> **Exercise**
Nothing but the lines from the one containing "The height and width of the screenshot is (550, 932)." through the last line of the material should appear in the answer, transcribed exactly, pictures excluded.

━━ Provided data ━━

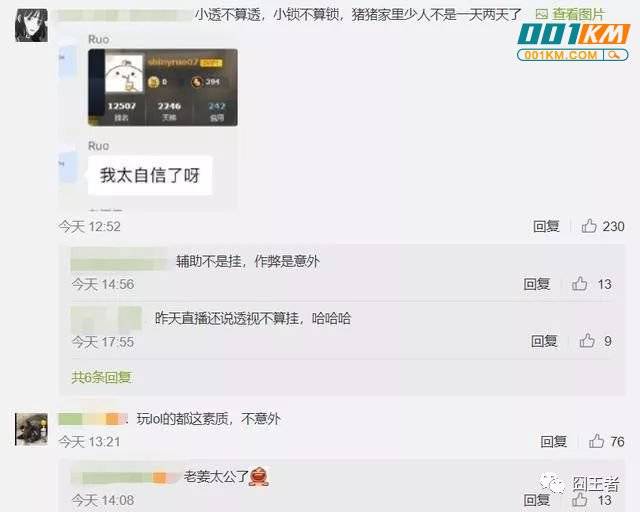Reply to the 12:52 comment
Image resolution: width=640 pixels, height=512 pixels.
pyautogui.click(x=546, y=226)
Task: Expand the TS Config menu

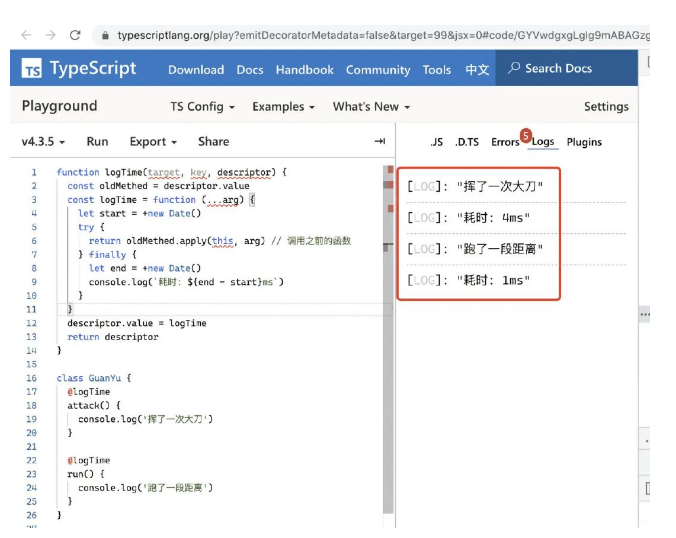Action: click(203, 107)
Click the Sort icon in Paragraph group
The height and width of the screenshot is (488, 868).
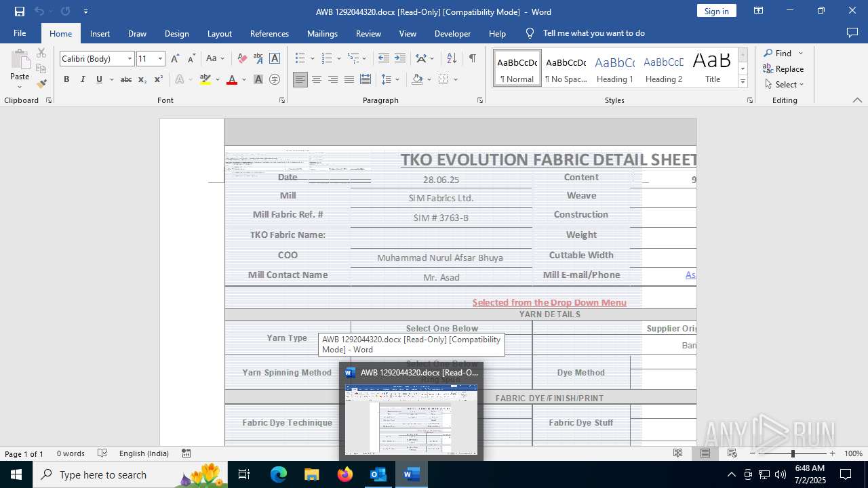coord(452,58)
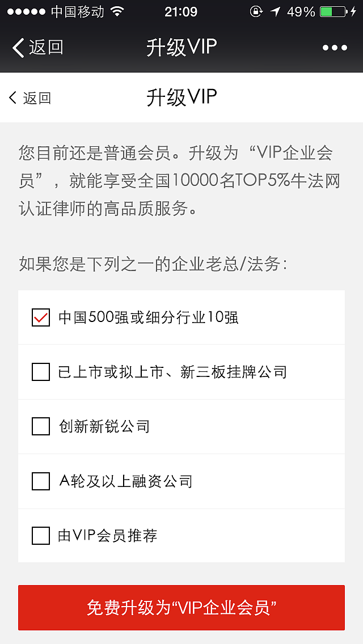The height and width of the screenshot is (644, 363).
Task: Open the WeChat more options menu
Action: [x=336, y=48]
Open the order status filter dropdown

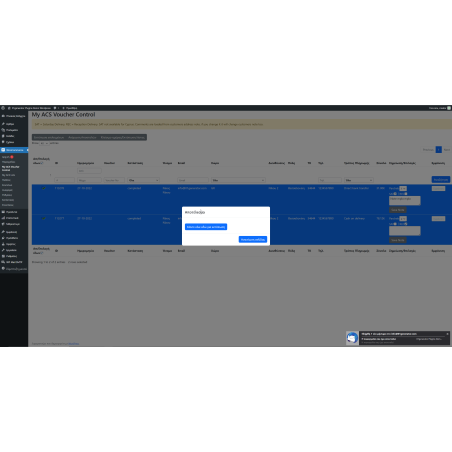143,180
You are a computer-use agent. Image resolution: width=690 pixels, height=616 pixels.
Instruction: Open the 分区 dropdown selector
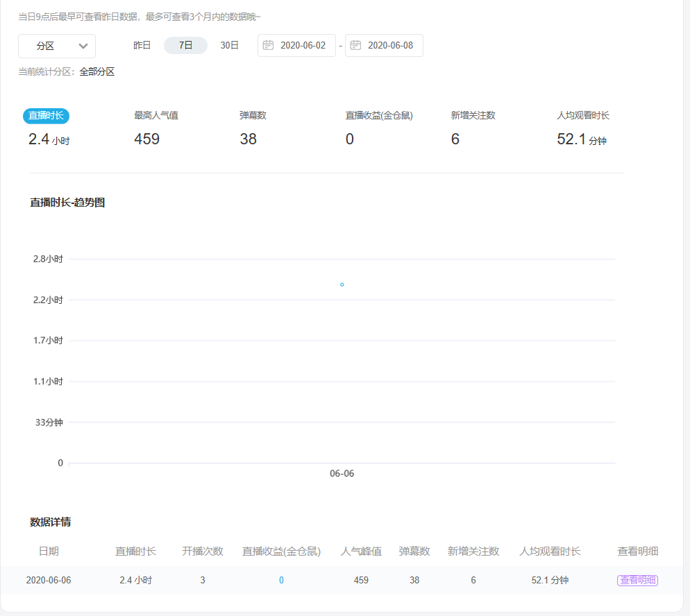[56, 46]
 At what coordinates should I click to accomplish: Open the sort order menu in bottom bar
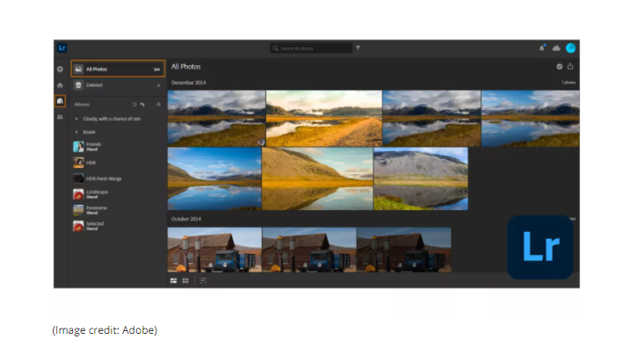[203, 280]
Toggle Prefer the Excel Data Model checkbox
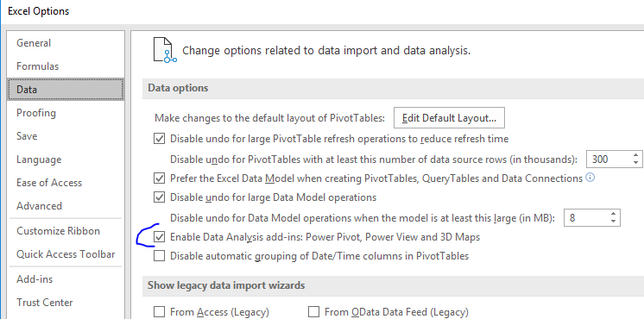The image size is (644, 319). pyautogui.click(x=159, y=178)
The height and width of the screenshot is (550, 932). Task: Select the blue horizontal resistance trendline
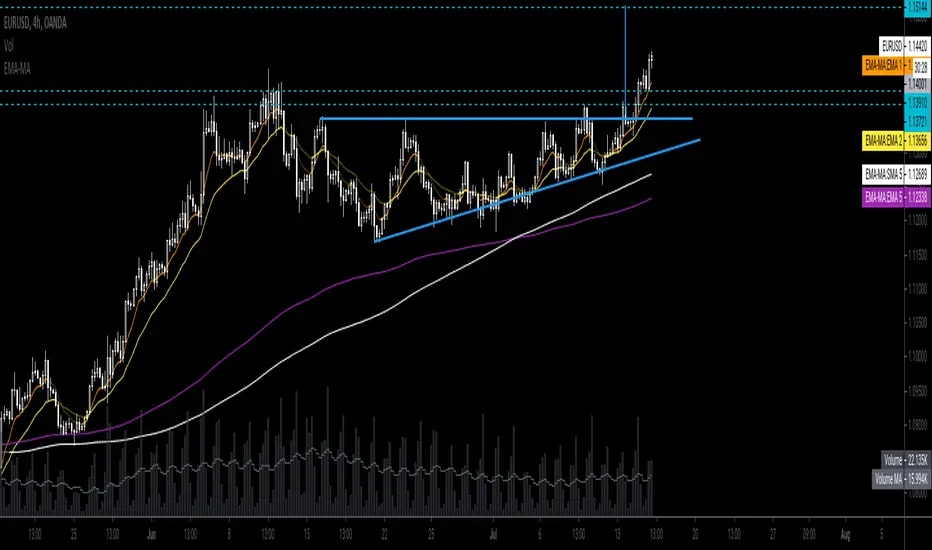pos(506,119)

━━━

> **Solution for this problem**
The height and width of the screenshot is (550, 932). Task: Select the blue horizontal resistance trendline
pos(506,119)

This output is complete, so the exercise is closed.